Caminhada Cerest

Protesto de transportadores fecha Agesa em Corumbá

Por Sylma Lima16 ABR 2018 - 11h05min
Anel Viário, km 777 da BR 262,em frente a Agesa. Mais de 600 caminhoneiros protestam. Foto: Sylma Lima

Mais de 600 caminhoneiros foram impedidos de fechar BR 262 km 777 em frente a Agesa (Armagem Geral Alfandegário) de Corumbá, na manhã desta segunda-feira, 16 de Abril. Entretanto, a pedido da PRF a via foi liberada, mas decidiram manter a entrada da Agesa fechada, o que deve permanecer durante todo o dia de hoje. Segundo Lourival Junior, presidente do Sindicato  do Transporte e Logística do Pantanal, a medida visa impedir a entrada de caminhões no pátio da Receita Federal para despacho aduaneiro.

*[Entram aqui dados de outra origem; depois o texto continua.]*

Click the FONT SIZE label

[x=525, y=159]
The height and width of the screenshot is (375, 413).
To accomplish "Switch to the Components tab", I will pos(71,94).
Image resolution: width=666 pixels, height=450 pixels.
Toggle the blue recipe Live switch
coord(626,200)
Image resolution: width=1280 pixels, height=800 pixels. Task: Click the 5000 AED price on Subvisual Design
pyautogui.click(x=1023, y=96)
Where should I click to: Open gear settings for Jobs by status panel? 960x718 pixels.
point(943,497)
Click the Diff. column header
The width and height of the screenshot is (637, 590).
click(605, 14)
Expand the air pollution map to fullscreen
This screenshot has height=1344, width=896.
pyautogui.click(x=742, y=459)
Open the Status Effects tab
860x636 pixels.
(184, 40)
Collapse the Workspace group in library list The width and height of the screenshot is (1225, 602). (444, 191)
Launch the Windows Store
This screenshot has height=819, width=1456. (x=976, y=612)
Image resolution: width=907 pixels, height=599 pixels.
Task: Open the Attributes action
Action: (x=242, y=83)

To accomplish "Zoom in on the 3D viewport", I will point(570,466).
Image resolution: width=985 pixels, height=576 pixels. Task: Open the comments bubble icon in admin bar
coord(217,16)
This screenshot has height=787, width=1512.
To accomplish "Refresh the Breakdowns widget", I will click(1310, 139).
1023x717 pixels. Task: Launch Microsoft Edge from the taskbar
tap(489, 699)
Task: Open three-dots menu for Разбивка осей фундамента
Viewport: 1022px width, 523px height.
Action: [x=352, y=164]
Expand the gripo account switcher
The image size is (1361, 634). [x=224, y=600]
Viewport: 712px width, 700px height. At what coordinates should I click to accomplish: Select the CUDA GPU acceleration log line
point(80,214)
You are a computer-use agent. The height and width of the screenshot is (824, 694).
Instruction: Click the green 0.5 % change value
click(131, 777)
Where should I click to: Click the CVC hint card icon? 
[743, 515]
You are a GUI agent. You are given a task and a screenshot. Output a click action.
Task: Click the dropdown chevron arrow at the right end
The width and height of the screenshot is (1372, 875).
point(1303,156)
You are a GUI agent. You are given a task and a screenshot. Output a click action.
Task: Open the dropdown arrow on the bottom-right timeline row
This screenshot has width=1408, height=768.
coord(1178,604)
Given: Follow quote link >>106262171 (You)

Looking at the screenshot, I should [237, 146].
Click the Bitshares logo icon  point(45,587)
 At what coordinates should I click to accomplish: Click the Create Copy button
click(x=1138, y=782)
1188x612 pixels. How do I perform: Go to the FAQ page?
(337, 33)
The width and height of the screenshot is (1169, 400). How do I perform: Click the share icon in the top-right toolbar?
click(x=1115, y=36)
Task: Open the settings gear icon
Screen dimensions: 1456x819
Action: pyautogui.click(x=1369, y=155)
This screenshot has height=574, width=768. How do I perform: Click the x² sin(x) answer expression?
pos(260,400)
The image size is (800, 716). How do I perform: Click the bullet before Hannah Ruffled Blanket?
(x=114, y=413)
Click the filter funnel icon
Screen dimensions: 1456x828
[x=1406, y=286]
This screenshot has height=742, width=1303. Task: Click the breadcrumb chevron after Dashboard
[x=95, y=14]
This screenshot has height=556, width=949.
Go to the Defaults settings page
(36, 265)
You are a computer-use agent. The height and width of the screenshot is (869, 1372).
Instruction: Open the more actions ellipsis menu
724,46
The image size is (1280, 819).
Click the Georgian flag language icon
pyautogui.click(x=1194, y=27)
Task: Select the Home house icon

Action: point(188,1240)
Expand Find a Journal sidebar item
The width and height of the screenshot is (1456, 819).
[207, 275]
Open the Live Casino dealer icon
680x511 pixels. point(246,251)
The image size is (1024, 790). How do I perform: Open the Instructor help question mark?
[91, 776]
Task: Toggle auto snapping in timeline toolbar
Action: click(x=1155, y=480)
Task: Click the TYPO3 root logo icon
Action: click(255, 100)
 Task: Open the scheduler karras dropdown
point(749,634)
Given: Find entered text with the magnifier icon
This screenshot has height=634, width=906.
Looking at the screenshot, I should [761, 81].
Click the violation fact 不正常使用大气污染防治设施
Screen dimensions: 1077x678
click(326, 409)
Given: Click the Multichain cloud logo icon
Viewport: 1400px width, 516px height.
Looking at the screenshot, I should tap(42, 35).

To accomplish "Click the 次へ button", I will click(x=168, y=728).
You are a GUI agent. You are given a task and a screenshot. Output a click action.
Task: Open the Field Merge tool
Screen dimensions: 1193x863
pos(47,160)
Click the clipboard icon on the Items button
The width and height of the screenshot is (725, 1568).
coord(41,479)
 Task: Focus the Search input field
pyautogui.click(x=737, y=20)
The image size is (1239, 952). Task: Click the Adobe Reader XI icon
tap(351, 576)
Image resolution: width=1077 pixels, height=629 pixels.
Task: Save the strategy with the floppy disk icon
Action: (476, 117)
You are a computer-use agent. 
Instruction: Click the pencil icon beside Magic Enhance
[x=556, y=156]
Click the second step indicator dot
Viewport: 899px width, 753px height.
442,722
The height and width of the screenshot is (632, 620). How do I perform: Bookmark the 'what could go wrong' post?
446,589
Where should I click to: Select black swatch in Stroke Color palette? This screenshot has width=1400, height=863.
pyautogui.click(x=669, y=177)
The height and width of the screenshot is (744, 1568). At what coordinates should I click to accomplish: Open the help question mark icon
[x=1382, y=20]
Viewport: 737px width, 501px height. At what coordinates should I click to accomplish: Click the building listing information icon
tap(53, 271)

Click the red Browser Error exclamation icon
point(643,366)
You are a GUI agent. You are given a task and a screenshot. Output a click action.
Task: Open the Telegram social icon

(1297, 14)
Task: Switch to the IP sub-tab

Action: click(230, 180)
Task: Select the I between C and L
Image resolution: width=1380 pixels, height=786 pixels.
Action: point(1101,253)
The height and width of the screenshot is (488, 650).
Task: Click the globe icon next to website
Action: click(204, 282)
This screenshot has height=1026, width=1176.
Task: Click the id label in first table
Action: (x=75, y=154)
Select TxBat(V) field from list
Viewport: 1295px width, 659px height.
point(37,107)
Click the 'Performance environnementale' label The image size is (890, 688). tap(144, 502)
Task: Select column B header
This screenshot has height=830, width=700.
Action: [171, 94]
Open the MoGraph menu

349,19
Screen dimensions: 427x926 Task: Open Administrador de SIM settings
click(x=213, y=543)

Lourival vai fazer uma assembléia para decidir fim do protesto

A adesão em Corumbá foi de 100% ao movimento devido a burocracia na liberação das carretas para travessia da Fronteira, pois segundo os transportadores estão tendo prejuízos de cerca de R$ 1 milhão mensal, com os entraves burocráticos, “a escolha é  aleatória na hora da liberação da carga. Antes demorava dois dias, agora demora ate sete.  Pagamos diária de hotel  aos motoristas e para o porto seco, isso faz com que os prejuízos inviabilizem a logística das empresas. A Receita se baseia na  Medida Provisória 765 onde o governo promete bônus de produtividade, mas de fato, quem paga a conta são os transportadores, porque o governo lavou as mãos”.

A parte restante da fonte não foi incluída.